Currently, there is a big increase in the usage of data analytics applications and services because of the growth in the data produced from different sources. The QoS properties such as response time and latency of these services are important factors to decide which services to select. As a result of IT expansion, energy consumption has become a big issue. Therefore, establishing a QoS-based web service recommender system that considers energy consumption as one of the essential QoS properties represents a significant step towards selecting the energy efficient web services.
This dissertation presents an experimental study on energy consumption levels and latency behavior collected from a set of data mining web services running on different datasets.
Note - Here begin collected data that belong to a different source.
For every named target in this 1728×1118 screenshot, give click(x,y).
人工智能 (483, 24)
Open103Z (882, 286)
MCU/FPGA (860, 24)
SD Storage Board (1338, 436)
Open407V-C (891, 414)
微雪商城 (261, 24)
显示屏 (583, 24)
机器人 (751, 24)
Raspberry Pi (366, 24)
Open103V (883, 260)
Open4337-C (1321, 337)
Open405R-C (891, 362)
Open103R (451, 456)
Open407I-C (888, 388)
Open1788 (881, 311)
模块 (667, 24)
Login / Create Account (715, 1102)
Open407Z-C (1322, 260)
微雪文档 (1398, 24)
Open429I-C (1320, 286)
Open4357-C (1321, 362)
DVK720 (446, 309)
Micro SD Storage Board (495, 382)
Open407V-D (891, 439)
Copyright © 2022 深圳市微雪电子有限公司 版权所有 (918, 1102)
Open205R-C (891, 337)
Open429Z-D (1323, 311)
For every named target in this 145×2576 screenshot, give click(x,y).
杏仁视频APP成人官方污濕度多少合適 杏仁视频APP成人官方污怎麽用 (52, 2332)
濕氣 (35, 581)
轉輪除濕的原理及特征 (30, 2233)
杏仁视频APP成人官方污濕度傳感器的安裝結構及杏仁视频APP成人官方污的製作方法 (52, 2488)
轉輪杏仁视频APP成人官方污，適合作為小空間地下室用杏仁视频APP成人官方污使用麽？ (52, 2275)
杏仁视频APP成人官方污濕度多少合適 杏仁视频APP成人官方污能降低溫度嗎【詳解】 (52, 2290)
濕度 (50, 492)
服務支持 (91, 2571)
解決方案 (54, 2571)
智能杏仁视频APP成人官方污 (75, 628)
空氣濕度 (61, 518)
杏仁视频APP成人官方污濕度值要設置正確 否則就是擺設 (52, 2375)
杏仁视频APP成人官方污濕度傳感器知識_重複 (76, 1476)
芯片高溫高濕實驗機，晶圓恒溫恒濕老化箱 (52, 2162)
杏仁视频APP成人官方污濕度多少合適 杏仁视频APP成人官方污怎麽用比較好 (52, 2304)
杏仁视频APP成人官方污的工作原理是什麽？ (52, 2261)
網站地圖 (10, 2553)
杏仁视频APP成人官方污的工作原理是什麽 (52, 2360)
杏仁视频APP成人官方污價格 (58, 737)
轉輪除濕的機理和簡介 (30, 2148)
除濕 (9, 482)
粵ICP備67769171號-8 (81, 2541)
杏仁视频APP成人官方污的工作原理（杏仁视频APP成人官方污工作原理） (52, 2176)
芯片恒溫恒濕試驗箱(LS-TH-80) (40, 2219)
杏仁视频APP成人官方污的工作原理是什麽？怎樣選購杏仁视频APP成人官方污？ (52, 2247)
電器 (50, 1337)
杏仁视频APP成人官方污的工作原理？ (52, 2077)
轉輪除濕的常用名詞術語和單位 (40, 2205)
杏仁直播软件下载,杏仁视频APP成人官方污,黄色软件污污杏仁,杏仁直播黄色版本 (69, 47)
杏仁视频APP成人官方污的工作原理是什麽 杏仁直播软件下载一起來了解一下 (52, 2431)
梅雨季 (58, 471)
Our study shows that there is a strong relation between the dataset properties and the QoS properties. Based on the findings from this study, a recommender system is built which considers three dimensions (user, service, dataset). The energy consumption values of candidate services invoked by specific users can be predicted for a given dataset. Afterwards, these services can be ranked according to their predicted energy values and presented to users.
We propose three approaches to build our recommender system and we treat it as a context-aware recommendation problem. The dataset is considered as contextual information and we use a context-aware matrix factorization model to predict energy values. In the first approach, we adopt the pre-filtering model where the contextual information serves as a query for filtering relevant rating data. In the second approach, we propose a new method for the pre-filtering implementation. Finally, in the last approach, we adopt the contextual modeling method and we explore different ways of representing dataset information as contextual factors to investigate their impacts on the recommendation accuracy.
We compare the proposed approaches with the baseline approaches and the results show the effectiveness of the proposed ones. Also, we compare the performance of the three approaches to discover the best-fit approach when being measured using different metrics. Both prediction and recommendation accuracy of the proposed approaches are significantly better than the baseline models.